* [WHAT THE TASK REQUIRES]
Switch "thumbnail" to "preview" in the lines from the line with "You are a computer-use agent. This" to the line with "point(595,301)", and give those lines again with nothing else changed. Leave the pictures out.

* [SUPPLIED MATERIAL]

......

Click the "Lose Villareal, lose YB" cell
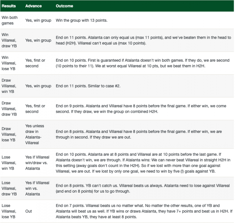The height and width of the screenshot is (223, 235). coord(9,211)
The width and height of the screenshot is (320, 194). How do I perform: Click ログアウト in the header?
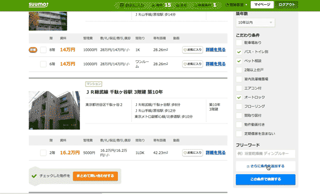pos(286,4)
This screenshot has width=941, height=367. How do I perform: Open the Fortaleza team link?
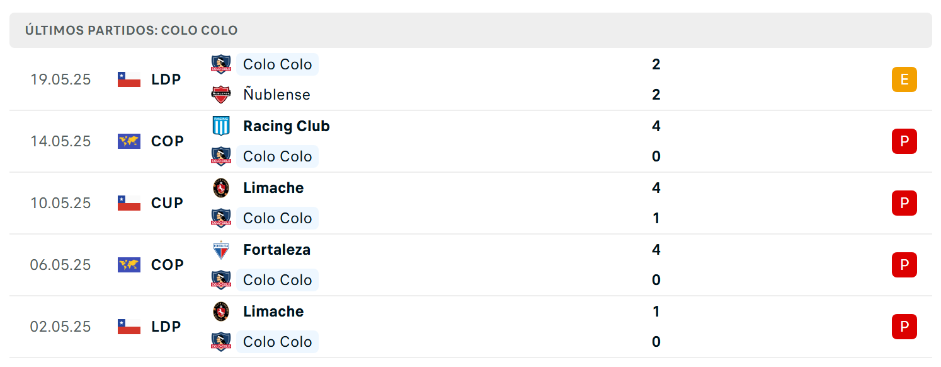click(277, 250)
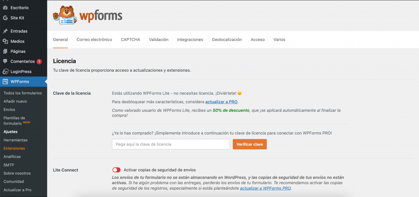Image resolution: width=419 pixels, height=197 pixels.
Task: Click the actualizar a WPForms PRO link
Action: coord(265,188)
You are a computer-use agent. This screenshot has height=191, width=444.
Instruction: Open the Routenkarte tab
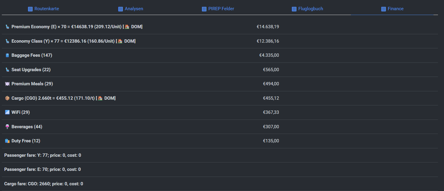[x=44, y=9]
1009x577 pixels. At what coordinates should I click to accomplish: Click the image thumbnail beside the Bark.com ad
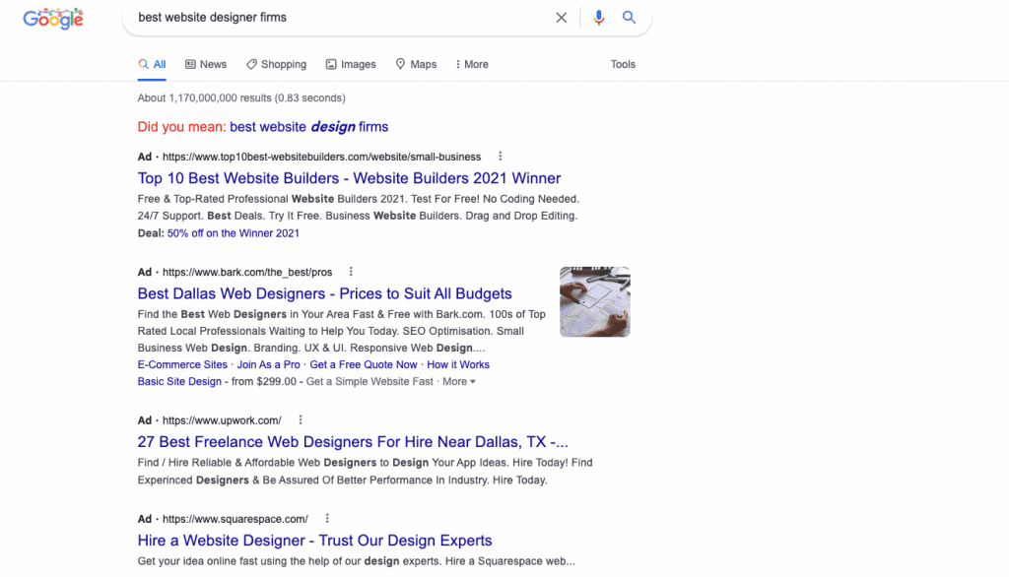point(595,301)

......

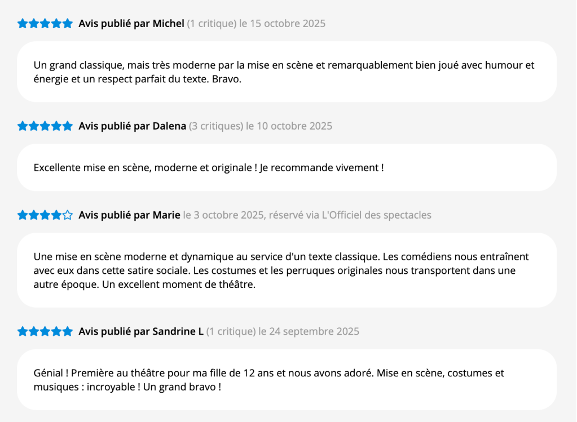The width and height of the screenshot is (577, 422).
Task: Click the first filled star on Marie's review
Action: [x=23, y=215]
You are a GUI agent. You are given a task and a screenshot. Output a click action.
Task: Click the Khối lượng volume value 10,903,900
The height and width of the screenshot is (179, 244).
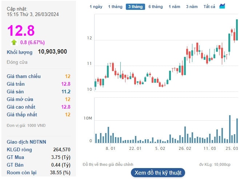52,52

......

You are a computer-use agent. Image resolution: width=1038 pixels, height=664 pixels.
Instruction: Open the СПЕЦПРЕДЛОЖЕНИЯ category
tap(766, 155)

......

* [ANSWER FOR THIS EXERCISE]
You are a computer-use agent. This screenshot has height=191, width=444.
Instruction: Open the Routenkarte tab
[x=44, y=9]
1009x577 pixels. At what coordinates should I click to accomplish: Click the image preview beside the Bark.com ad
point(595,301)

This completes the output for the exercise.